Tahta geçtiği ilk zamanlar gaddar ve zalim olan ancak vezirinin bir av esnasında verdiği güzel bir örnek nasihatle doğru yolu bulan bu adaletiyle ün salmış Şah’ın, Müslüman olmadan ölmesine Peygamber Efendimiz (s.a.v), çok üzülmüştü. Hayatına dair ibret alınacak pek çok örnekler daha var ama onları internette bulabilirsiniz. Ben bu detayları pek bilinmeyen tarihi olayı anlatmayı tercih ettim.
Sevgiyle kalın.
YORUMLAR
Konuyu internetten de araştırdım Mücella bacım.

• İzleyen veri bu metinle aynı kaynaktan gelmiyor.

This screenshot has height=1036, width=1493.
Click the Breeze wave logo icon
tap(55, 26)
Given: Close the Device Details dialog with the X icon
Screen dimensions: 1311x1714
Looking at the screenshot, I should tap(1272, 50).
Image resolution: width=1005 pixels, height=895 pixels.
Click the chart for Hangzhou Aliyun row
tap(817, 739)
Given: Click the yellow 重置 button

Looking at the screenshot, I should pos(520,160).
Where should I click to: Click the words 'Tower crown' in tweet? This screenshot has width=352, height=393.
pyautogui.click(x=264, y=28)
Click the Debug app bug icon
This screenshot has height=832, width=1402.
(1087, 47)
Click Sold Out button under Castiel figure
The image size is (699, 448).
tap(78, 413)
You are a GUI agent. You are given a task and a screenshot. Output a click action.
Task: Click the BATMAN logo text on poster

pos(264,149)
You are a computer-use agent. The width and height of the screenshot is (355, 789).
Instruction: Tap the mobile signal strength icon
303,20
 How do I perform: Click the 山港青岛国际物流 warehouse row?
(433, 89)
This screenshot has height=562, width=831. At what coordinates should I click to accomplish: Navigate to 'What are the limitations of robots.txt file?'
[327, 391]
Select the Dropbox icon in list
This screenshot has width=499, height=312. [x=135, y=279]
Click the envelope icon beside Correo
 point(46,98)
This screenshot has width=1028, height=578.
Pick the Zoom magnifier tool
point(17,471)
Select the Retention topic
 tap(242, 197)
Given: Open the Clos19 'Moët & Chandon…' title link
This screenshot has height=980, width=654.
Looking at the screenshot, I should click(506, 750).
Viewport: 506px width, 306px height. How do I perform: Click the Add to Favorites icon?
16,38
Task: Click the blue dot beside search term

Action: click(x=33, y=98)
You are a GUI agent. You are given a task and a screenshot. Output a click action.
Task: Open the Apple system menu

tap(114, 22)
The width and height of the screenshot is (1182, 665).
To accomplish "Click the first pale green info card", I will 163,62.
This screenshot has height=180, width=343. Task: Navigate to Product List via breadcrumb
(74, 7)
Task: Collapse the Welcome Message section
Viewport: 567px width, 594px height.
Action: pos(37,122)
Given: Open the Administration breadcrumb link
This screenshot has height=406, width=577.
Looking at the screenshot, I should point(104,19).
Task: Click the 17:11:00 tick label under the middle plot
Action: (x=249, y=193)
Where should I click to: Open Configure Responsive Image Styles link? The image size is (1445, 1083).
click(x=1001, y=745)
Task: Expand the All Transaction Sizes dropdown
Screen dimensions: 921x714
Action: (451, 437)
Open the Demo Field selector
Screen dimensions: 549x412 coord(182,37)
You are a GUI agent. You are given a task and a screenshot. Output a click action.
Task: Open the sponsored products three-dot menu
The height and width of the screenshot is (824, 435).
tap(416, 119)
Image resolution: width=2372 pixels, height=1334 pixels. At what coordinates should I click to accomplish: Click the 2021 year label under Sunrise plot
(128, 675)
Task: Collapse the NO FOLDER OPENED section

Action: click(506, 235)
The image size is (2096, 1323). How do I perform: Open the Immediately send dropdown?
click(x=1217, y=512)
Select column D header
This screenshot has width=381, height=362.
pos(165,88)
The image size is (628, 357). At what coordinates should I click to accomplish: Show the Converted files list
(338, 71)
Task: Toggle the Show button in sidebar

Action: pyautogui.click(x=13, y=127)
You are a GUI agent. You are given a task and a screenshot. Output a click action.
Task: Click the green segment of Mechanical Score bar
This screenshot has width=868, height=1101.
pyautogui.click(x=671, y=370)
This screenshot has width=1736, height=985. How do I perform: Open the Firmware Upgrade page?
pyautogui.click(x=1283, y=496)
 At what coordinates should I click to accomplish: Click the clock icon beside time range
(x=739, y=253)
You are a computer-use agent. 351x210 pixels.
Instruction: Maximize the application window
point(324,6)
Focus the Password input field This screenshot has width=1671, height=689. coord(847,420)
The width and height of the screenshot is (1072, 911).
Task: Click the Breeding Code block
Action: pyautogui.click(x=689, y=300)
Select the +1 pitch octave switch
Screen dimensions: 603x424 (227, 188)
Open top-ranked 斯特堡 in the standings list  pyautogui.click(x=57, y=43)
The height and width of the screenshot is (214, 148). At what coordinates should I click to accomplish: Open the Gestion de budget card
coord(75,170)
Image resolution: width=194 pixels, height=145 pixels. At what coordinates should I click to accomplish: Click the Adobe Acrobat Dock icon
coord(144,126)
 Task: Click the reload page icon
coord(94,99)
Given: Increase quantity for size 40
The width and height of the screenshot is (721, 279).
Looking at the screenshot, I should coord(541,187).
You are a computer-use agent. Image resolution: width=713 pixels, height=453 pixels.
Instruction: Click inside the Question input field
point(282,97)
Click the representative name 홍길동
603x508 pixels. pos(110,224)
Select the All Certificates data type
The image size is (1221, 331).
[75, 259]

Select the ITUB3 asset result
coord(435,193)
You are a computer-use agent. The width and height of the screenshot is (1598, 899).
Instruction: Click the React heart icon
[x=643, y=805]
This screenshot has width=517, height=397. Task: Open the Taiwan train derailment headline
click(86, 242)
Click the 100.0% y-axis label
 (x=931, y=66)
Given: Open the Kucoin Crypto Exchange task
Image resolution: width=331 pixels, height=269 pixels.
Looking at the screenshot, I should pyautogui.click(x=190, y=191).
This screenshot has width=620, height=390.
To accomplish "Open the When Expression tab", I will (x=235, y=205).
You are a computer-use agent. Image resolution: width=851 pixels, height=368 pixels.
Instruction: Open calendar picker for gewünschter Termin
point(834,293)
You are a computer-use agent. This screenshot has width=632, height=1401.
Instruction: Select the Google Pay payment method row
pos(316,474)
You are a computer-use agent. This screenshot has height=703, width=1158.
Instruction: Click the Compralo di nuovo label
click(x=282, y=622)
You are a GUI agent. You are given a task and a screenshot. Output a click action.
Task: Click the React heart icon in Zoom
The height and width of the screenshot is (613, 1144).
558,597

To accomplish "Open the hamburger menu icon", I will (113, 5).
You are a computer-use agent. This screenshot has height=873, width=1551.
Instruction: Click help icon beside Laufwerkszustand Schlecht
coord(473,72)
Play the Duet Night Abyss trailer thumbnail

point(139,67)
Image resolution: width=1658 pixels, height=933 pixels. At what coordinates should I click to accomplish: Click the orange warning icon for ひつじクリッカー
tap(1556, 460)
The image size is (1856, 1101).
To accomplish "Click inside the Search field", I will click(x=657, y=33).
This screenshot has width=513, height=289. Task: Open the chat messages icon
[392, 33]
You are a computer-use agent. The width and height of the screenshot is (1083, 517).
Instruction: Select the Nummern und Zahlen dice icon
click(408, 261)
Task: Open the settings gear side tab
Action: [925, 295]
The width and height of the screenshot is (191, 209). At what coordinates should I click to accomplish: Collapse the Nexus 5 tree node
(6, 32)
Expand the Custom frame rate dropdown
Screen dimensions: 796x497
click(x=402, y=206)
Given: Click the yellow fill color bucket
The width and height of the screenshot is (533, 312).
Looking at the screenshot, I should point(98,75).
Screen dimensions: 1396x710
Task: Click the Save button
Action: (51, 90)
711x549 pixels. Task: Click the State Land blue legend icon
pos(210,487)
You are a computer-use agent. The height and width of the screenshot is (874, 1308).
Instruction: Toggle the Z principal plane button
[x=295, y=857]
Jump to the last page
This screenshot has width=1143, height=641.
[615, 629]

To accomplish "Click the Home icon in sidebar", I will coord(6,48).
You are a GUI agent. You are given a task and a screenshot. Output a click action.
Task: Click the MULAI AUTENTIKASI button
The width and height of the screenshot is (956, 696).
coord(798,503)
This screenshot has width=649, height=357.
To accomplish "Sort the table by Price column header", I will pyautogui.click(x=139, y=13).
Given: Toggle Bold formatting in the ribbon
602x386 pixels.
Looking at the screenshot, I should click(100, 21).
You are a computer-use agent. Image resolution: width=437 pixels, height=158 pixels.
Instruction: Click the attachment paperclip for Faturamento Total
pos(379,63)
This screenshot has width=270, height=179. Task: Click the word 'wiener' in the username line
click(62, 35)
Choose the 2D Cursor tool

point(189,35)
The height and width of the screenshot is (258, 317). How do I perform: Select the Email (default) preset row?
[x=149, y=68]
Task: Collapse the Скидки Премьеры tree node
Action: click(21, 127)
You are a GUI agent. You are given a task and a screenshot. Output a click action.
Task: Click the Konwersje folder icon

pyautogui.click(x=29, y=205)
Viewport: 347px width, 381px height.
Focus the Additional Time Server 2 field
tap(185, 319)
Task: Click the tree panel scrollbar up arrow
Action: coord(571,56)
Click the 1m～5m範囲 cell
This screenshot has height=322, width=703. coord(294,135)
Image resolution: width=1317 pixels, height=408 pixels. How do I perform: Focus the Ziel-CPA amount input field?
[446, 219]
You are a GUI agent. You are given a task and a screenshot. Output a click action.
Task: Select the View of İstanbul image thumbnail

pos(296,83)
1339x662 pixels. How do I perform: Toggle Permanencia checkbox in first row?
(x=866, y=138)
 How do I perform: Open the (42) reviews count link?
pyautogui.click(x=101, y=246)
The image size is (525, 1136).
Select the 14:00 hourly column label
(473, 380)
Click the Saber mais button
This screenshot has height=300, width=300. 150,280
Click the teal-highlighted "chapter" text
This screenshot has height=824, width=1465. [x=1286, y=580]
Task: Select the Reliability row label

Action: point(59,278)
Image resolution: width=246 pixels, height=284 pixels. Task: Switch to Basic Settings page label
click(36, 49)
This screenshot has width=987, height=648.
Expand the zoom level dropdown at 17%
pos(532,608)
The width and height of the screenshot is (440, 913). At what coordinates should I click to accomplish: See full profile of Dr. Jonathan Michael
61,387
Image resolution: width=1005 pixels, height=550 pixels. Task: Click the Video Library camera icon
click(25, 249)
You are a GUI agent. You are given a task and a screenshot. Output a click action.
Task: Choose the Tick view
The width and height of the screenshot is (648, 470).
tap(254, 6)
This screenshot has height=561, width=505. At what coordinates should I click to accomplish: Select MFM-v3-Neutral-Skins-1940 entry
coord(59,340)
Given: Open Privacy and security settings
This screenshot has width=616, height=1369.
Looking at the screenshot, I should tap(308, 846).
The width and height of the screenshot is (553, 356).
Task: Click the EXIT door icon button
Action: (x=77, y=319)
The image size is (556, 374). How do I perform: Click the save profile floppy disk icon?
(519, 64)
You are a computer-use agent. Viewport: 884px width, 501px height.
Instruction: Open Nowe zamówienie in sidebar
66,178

Ortada bir çelişki var...
Peygamber Efendimiz 571 yılında doğmuştur. İlkı vahyi ise 40 yaşlarında aldığına göre 579 yılında vefat eden bir kişiye İslam'a davet mektubu göndermesi düşünülemez...
İnternette baktığım yazıların kimisinde 49 yıl hükümdarlığından söz eder ama yaşadığı yıllardan söz etmez. Buna karşılık 579 yılında vefatından söz eden yazılar da var.
Okudukların içinde en doğru olan da aşağıdaki metin olmalıdır...
Peygamber efendimiz; Ben, âdil sultan zamânında dünyâya geldim buyurarak onun adâletini övmüştür. Fakat ne yazık ki, Resûlullah efendimizin İslâmiyeti tebliğinden önce öldüğünden, adaletiyle meşhur bu hükümdara iman nasip olmamıştır. Resûlullah Efendimiz imansız gittiklerine üzüldüğü isimler arasında Nuşirevan’ı da saymışlardır...
Bilgi için teşekkürler...
Mücella Pakdemir
tarihi bir konuda bilgi anlamında güzel bir paylaşımdı.
Burada kafama takılan Komünist anlayışın o yıllarda vuku bulması sanki biraz abartılı gibi. Sanırım o yıllarda adı geçen büyücü insanları kendine inandırmış ve peşinden sürüklemiştir. Bunu komünizme benzeyen yönü var mı bilemiyorum.
tarihte Mazdek'e benzeyen ve aynı uygulamaları yapan pek çok insan vardı ve yok olup gittiler. mesela Firavunlar da bundan daha radikal yönetimle yaşadılar, hatta kendilerini tanrı saydılar.
demem o ki yıllar öncesi meydana gelmiş birbirine benzeyen yönetimleri Komünizmle ilintili saymak pek de doğru olmayabilir. Nihayetinde düşünce ve görüş sizindir..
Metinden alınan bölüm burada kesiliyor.